Property Investment Guide

Property Investment
in Turkey (2026)

Rental yields, tax obligations, citizenship by investment, and an honest assessment of risks and opportunities for foreign property investors.

Quick Answer

Turkey offers gross rental yields of 4–12% depending on property type and location — higher than most Western European markets. Entry prices are significantly lower than comparable European coastal markets. Key attractions: tourism-driven demand, citizenship by investment at USD $400,000, no capital gains tax after 5 years. Key risks: currency volatility and regulatory uncertainty.

Last updated January 2026

Investment Types Compared

Coastal residential (Antalya, Alanya, Fethiye)

Risk: Medium

Gross yield

4–7% gross

Min. investment

€40,000–80,000

Liquidity

Good — active resale market

Best for: Balanced income + capital growth

Istanbul apartment

Risk: Medium

Gross yield

3–5% gross

Min. investment

€80,000–200,000

Liquidity

Good — large market

Best for: Capital preservation, city exposure

Short-term rental (Airbnb/Booking)

Risk: Medium-High

Gross yield

7–12% gross (seasonal)

Min. investment

€50,000–120,000

Liquidity

Good if in tourist area

Best for: Maximising income, accepts seasonal variance

Citizenship by Investment property

Risk: Low-Medium

Gross yield

Typically lower — premium assets

Min. investment

USD $400,000 minimum

Liquidity

Good after 3-year hold

Best for: Obtaining Turkish citizenship as primary goal

Off-plan development

Risk: High

Gross yield

Depends on completion

Min. investment

€30,000–100,000 (deposit)

Liquidity

Poor until completion

Best for: Investors comfortable with construction risk

Best Locations for Investment

Antalya (Konyaaltı/Lara)

Strongest rental demand, large tourist market, active expat community. Most liquid resale market.

Alanya

Highest yields, lowest entry prices, strong Scandinavian/Russian demand. Good for yield-focused investors.

Fethiye

Premium coastal market, stable British demand, quality of life appeal. Lower yields but strong capital base.

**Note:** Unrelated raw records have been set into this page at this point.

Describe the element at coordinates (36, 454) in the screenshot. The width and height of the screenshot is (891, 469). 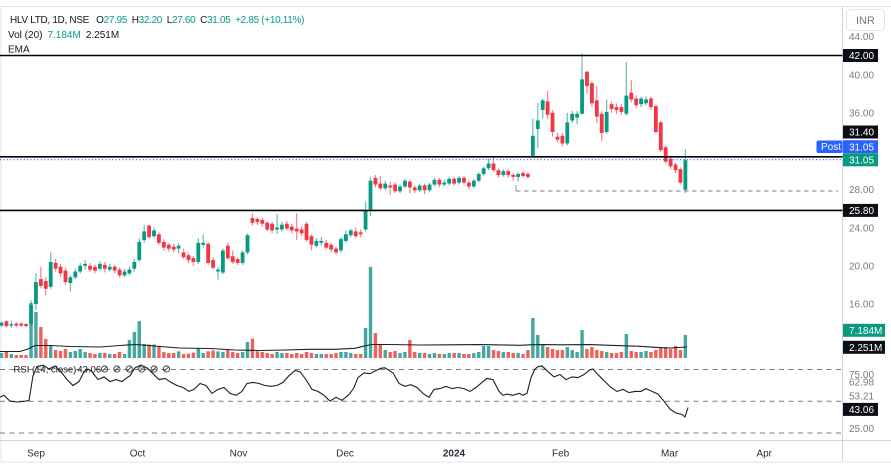
I see `svg-text: Sep` at that location.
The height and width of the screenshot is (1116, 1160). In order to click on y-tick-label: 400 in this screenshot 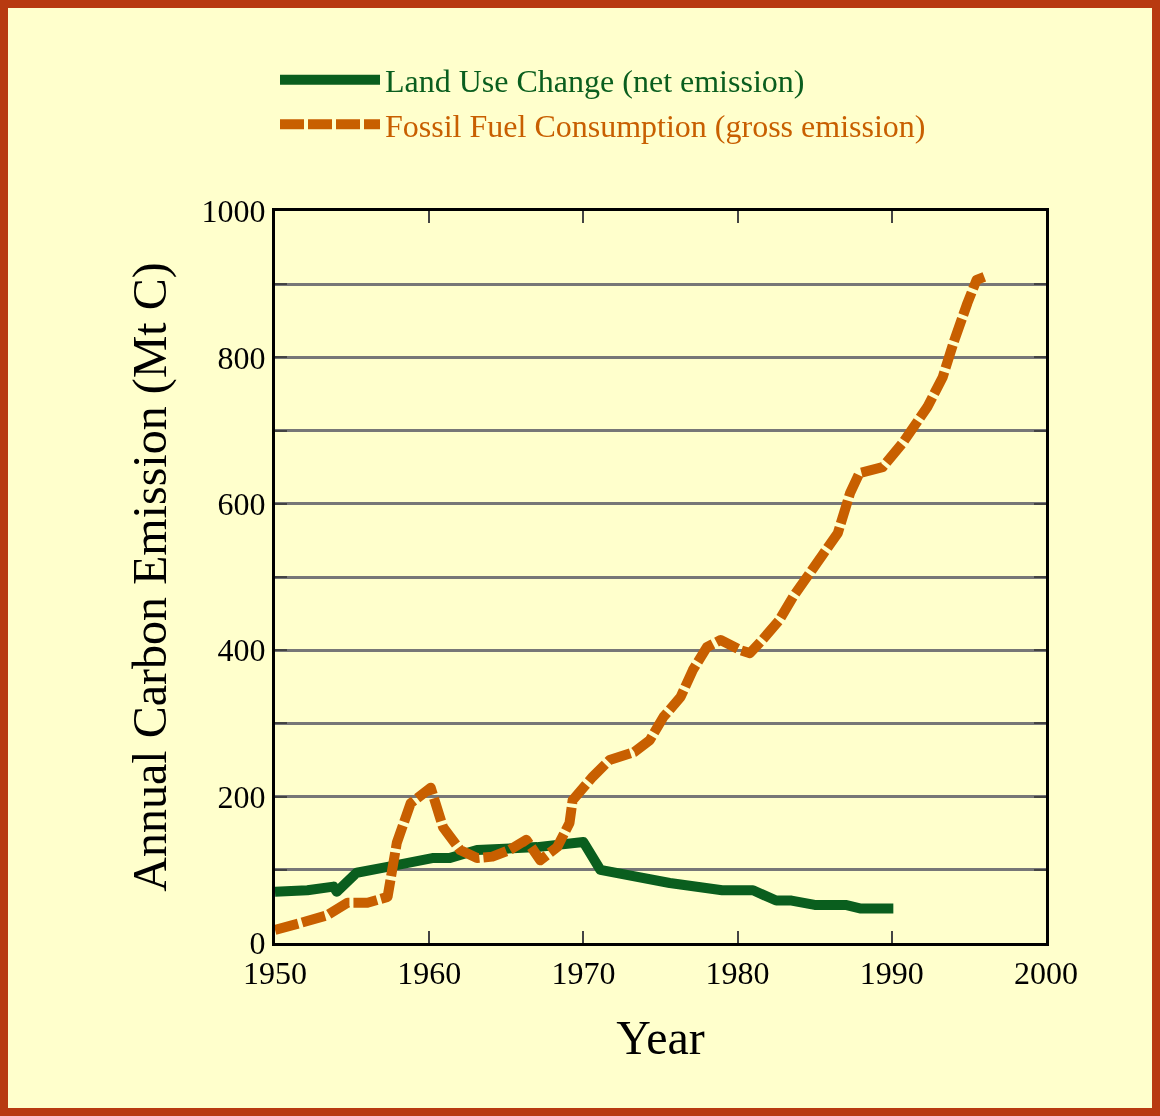, I will do `click(242, 650)`.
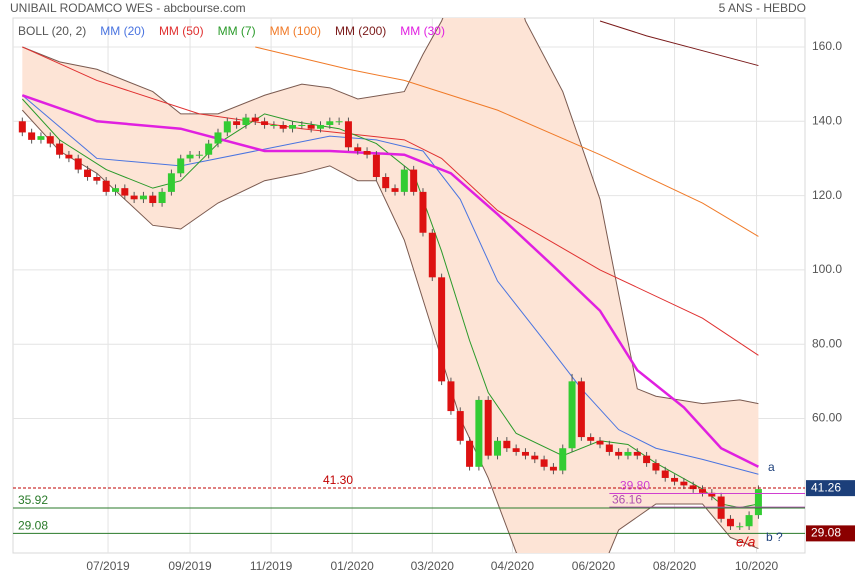  Describe the element at coordinates (513, 566) in the screenshot. I see `x-tick-label: 04/2020` at that location.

Istanbul (Kadıköy/Asian side)

Capital city diversification, large rental market, strong long-term fundamentals.

Bodrum

High-end market, luxury segment. Premium prices but premium rental income from affluent tourists.

İzmir

Fast-growing city, improving infrastructure, lower prices than Istanbul with similar urban appeal.

Frequently Asked Questions

Is Turkey a good country for property investment?

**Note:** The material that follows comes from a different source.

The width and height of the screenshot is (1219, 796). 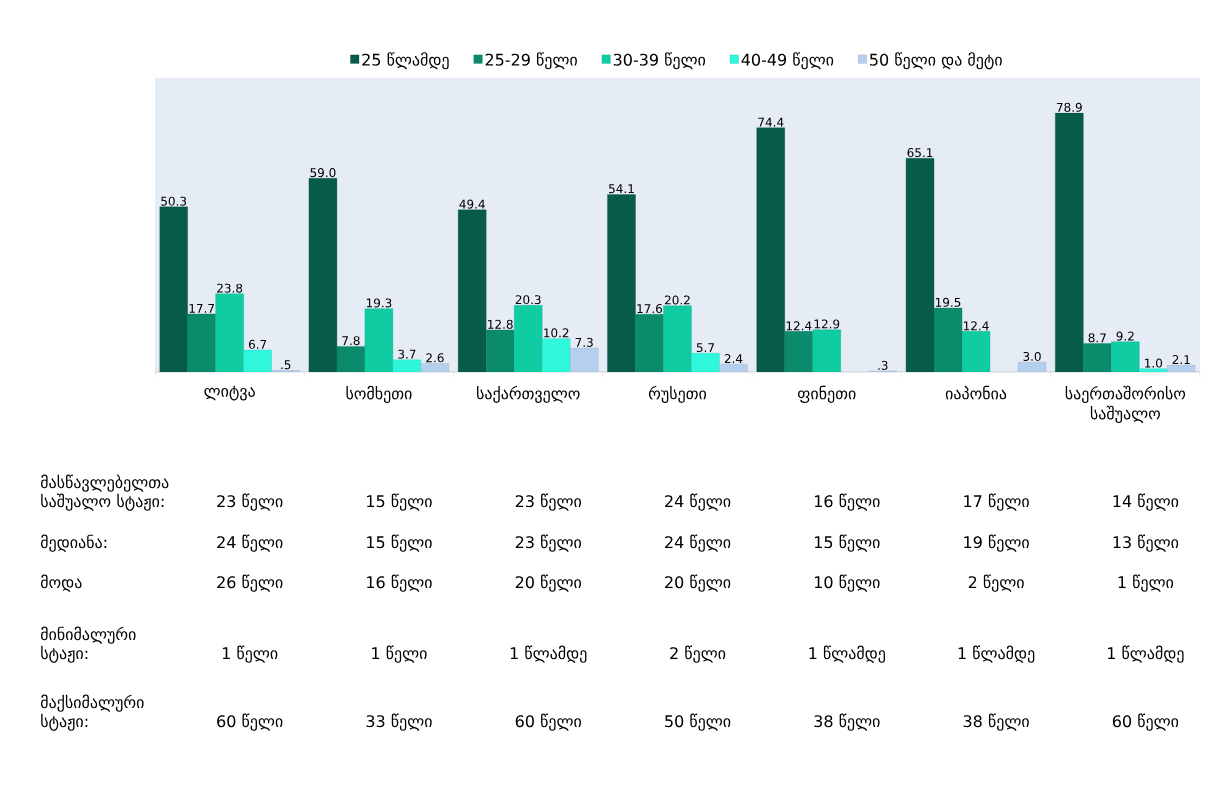 I want to click on legend-label: 50 წელი და მეტი, so click(x=936, y=61).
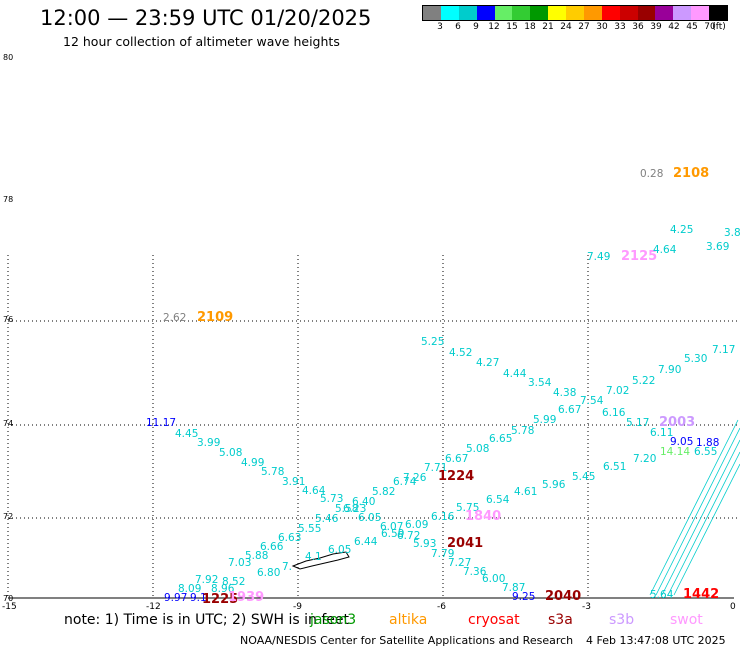 The height and width of the screenshot is (650, 740). What do you see at coordinates (639, 256) in the screenshot?
I see `wave-height-label: 2125` at bounding box center [639, 256].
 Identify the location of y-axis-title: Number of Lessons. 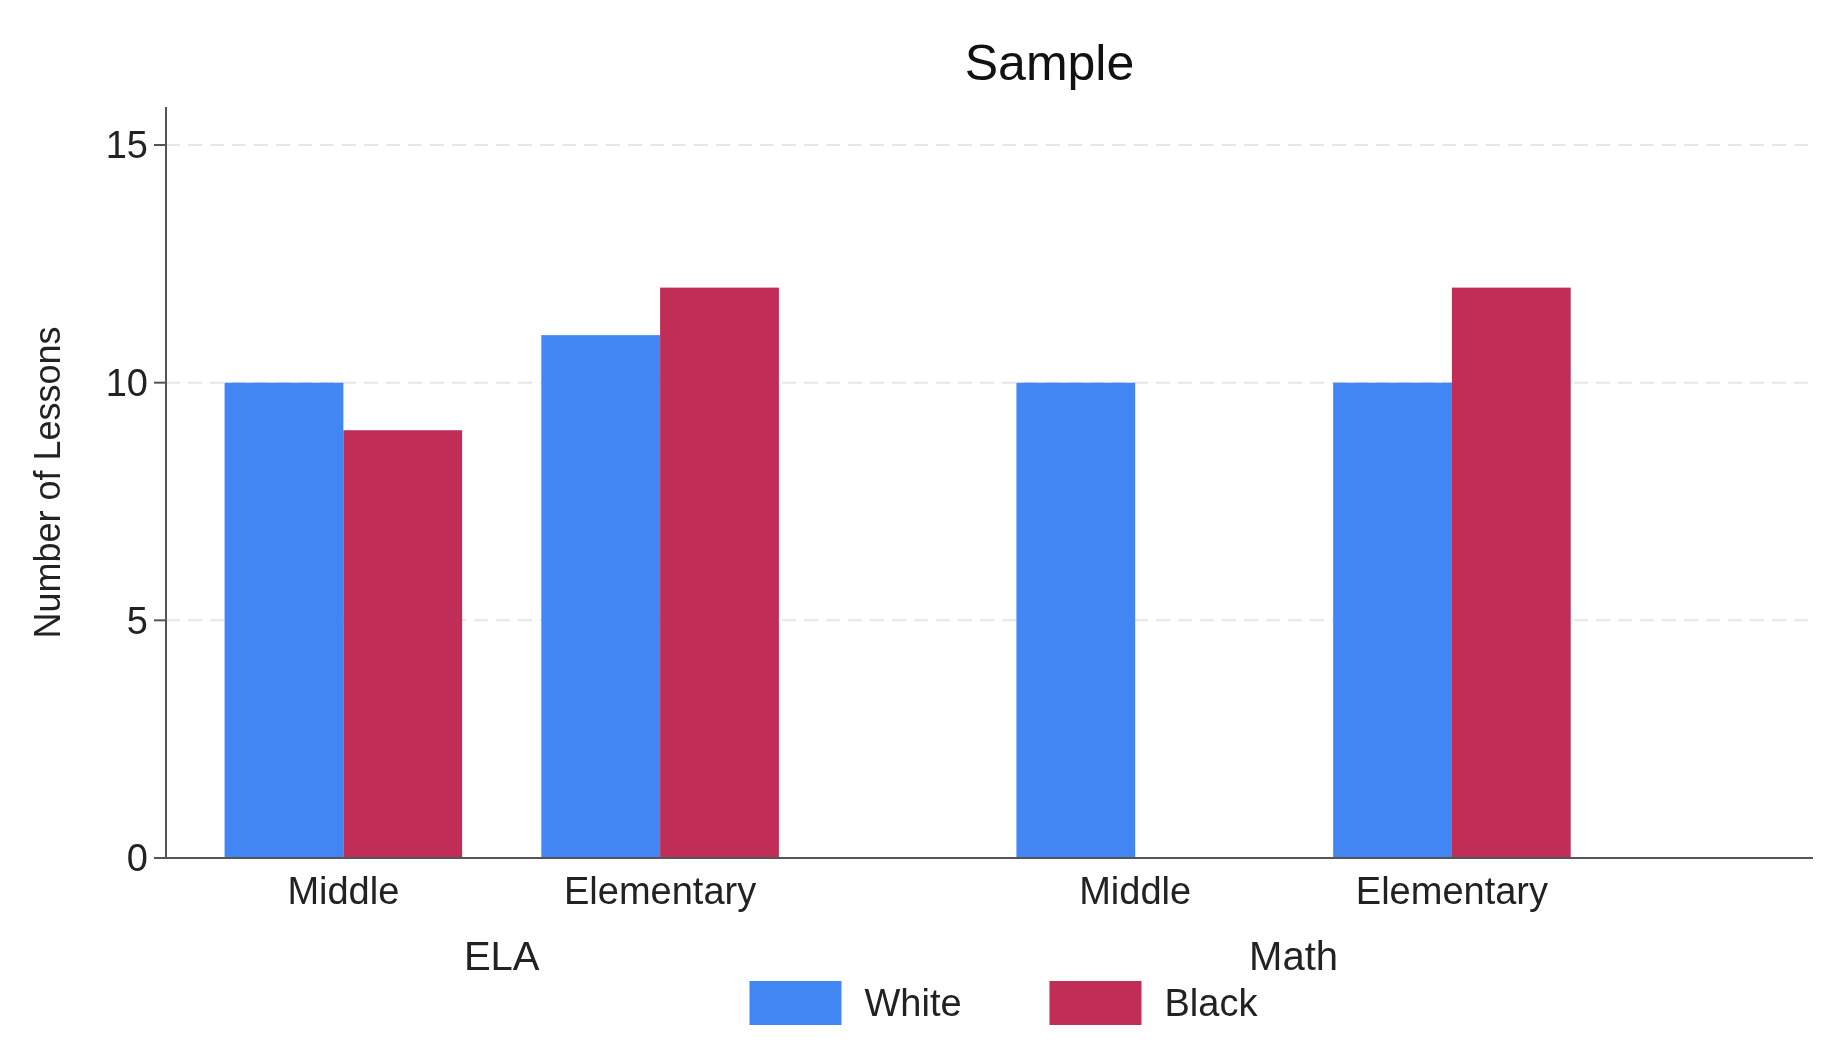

Turkey offers genuine investment appeal in 2026: strong rental demand from 50+ million tourists annually, significantly lower entry prices than comparable European coastal markets, and property values that have held or grown in EUR terms despite domestic inflation. Key risks include currency volatility, political uncertainty, and regulatory changes — factors to weigh against attractive yields.

What rental yields can foreigners expect in Turkey?

Gross rental yields typically range from 4–7% for long-term residential lettings and 7–12% for short-term tourist rentals in peak coastal markets. Net yields after management fees, maintenance, and occupancy gaps are typically 3–5% (long-term) and 5–8% (short-term). Higher than most Western European markets.

What taxes do foreign property investors pay in Turkey?

Foreign property owners pay: (1) Annual property tax (emlak vergisi): 0.1–0.6% of assessed value. (2) Rental income tax: 15–40% on net rental income (with deductions). (3) Capital gains tax: 0% if property held for more than 5 years; taxable if sold sooner. VAT on new-build purchases: 1–18%.

What is the Citizenship by Investment programme?

Purchasing property worth USD $400,000 or more (single property or combined portfolio) qualifies for Turkish citizenship. The property must be held for at least 3 years. Turkish citizenship provides visa-free access to 110+ countries and the right to live and work in Turkey indefinitely. Processing takes 3–6 months.

Should I use a Turkish property management company?

For non-resident investors, a local property management company is essential. They handle tenant sourcing, rent collection, maintenance, and (for short-term rentals) platform management. Fees are typically 10–15% of rental income. Quality varies significantly — ask for references from other foreign investors.

Are there any restrictions on foreign property ownership in Turkey?

Foreign nationals can own up to 30 hectares of land in Turkey (rarely an issue for urban residential purchases). Some military zones and strategic areas near borders are restricted. Citizens of a few specific countries (Armenia, Syria, Cuba, North Korea) face restrictions. EU, UK, USA, Australian, Canadian citizens face no practical restrictions for normal residential purchases.